* PROBLEM REQUIREMENTS *
Nothing should appear in the answer except the lines below from the line containing "Task: Click the magnifying glass search icon" through the line containing "Select the middle", copied exactly, with pictures left out.

* ENTRIES PROVIDED *
------------------------

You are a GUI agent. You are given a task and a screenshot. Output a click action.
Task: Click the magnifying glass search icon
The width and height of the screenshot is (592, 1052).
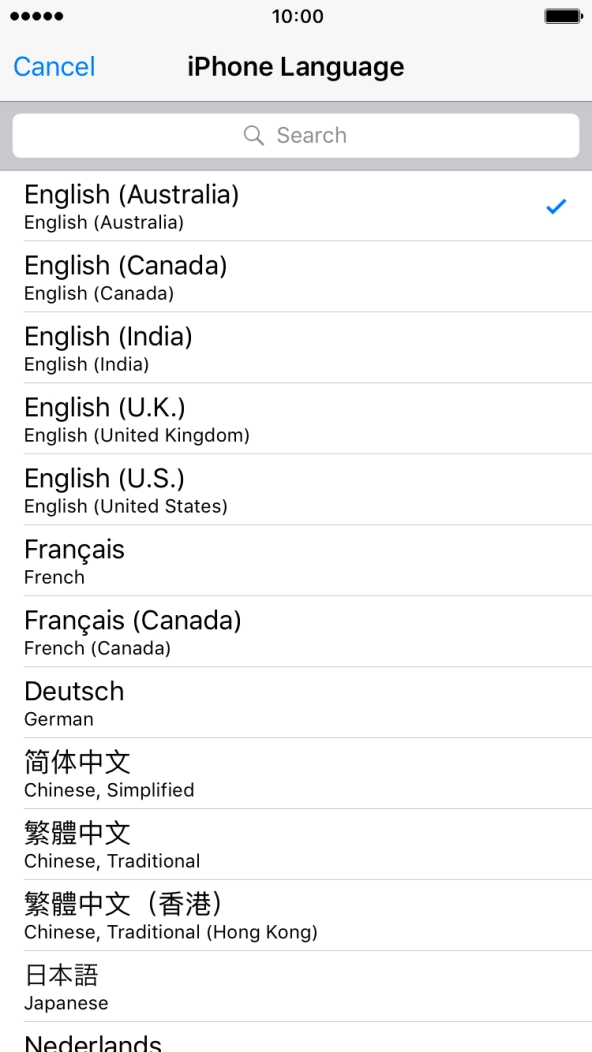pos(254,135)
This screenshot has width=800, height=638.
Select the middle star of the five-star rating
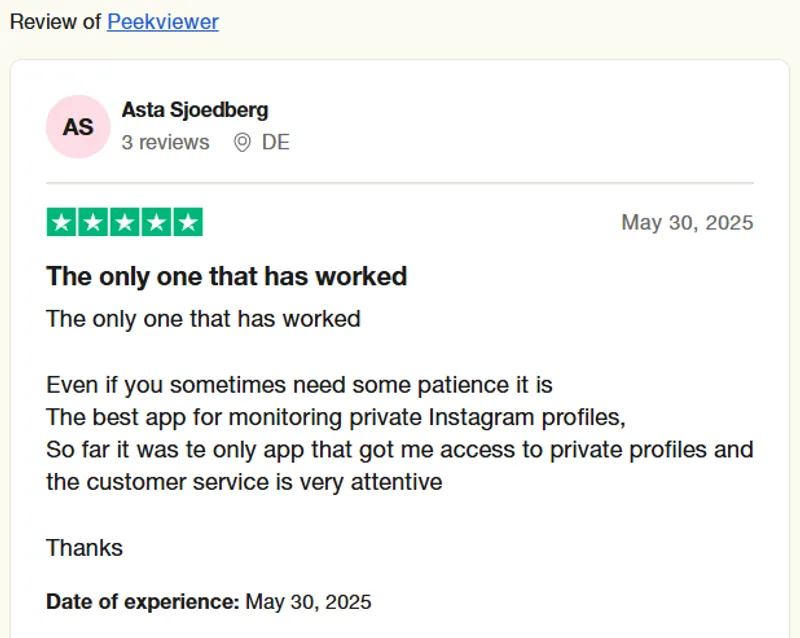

------------------------

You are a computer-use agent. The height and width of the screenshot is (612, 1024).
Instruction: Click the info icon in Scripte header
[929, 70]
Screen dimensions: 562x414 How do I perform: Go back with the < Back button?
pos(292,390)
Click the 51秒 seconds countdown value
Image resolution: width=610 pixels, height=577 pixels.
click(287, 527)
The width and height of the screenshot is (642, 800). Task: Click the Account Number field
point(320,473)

------------------------

* THE COMPLETED TASK *
Task: Click the magnifying glass search icon
The width and height of the screenshot is (592, 1052).
pos(254,135)
This screenshot has width=800, height=638.
Select the middle star of the five-star rating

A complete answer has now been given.